## TASKS AND EXERCISES
**a.** Decide whether each statement below agrees with the David Martimort article: (i) Martimort was born in Langon, Gironde, on 8 May 1967; (ii) his Ph.D. thesis was supervised by Jean Tirole; (iii) he received the Best Young French Economist Award in 2002. Answer yes or no for each, and quote the words of the article that settle it.
**b.** Extract from the David Martimort article the passage that runs from "David Martimort is" to "Award in 2004.", word for word.

## PAGE EXTRACT
********************

= David Martimort =

French economist

David Martimort is a French economist and Professor at the Toulouse School of Economics. Martimort is one of the most highly cited researchers in the field of contract theory. His research has been awarded the Best Young French Economist Award in 2004.

== Biography==
David Martimort was born in Langon, Gironde on 8 May 1967. He originally studied at the École Polytechnique (1986–89), but then obtained a master's degree from the University of Toulouse (1990), followed by a Ph.D. in 1992; his Ph.D. thesis, an analysis of mechanism design with multiple principals and asymmetric information, was written under Jean-Jacques Laffont. Later, in 1998, Martimort also earned his agrégation in economics. During his studies, he worked as a researcher at the National Institute for Agronomic Research and the Institut d'économie industrielle, of which he later became research director. After his agrégation, he held professorships at the University of Pau and Pays de l'Adour (1998-2000) and the University of Toulouse (2000–07), before joining the Ecole des Hautes Etudes en Sciences Sociales (EHESS), first at the Toulouse School of Economics (2007–10) and since 2010 at the Paris School of Economics (PSE). Moreover, since 2012, Martimort has been the associated chair of the PSE. He has or has had editorial duties with the Journal of the European Economic Association, Review of Economic Studies, Econometrica, International Journal of Industrial Organization, Journal of Economic Theory, RAND Journal of Economics, Theoretical Economics, and the Revue d'Economie Politique. His research has been recognized, among else, with the Economic Prize of the French Banking Association (1995), a junior membership in the Institut Universitaire de France (2002–07), the Best Young French Economist Award (2004), and fellowships in the European Economic Association and Econometric Society.

== Research==
David Martimort's research interests include contract theory and mechanism design, public-private partnerships, and ("green") public procurement. In terms of research output, he ranks among the top 1% of economists registered on IDEAS/RePEc (January 2019).

=== Multiprincipal and common agency settings===
One key idea in Martimort's research is the possibility of a common agent who contracts with multiple principals that each control one agent's activity. Martimort shows that in such a setting, the revelation principle fails to hold and only a weaker version - the equivalence principle - holds, with the results critically depending on the complementarity or substitutability of activities across principals. Martimort then applied multiprincipal incentive theory to supply chains, using it to explain why manufacturers' choice of common or exclusive retailers depends on the complementarity or substitutability of their brands, and government, where it is used to describe the shared control of entities by regulatory bodies as a set of competing contracts. Applying multi-principals and competing contracts to financial markets, Martimort, Bruno Biais and Jean-Charles Rochet develop a model that yields outcomes similar to those under imperfect competition, which however disappear as more competitors enter the market. Finally, in two studies with Lars Stole, Martimort shows that all common agency equilibria can be characterized by an extension of the taxation principle - the "delegation principle" - and how those equilibria are affected by direct externalities between principals under nonlinear price competition.

********************

## MATERIAL PROVIDED
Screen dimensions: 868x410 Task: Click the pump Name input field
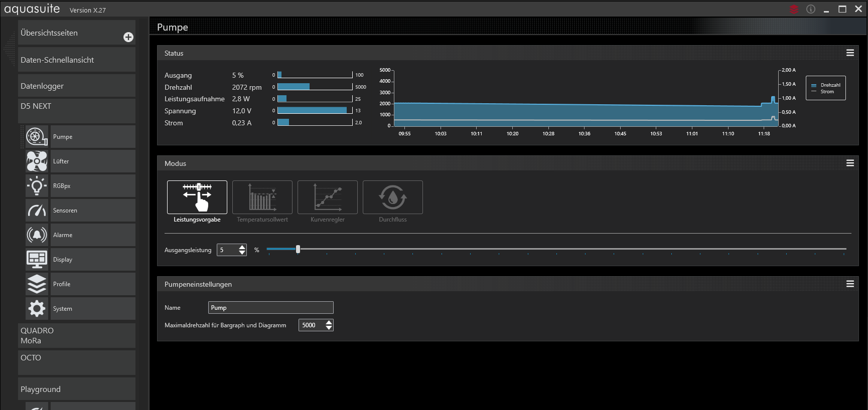point(270,308)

********************

## EXPECTED RESPONSES
**a.**
(i) Yes: "David Martimort was born in Langon, Gironde on 8 May 1967."
(ii) No: "was written under Jean-Jacques Laffont"
(iii) No: "the Best Young French Economist Award (2004)"

**b.**
David Martimort is a French economist and Professor at the Toulouse School of Economics. Martimort is one of the most highly cited researchers in the field of contract theory. His research has been awarded the Best Young French Economist Award in 2004.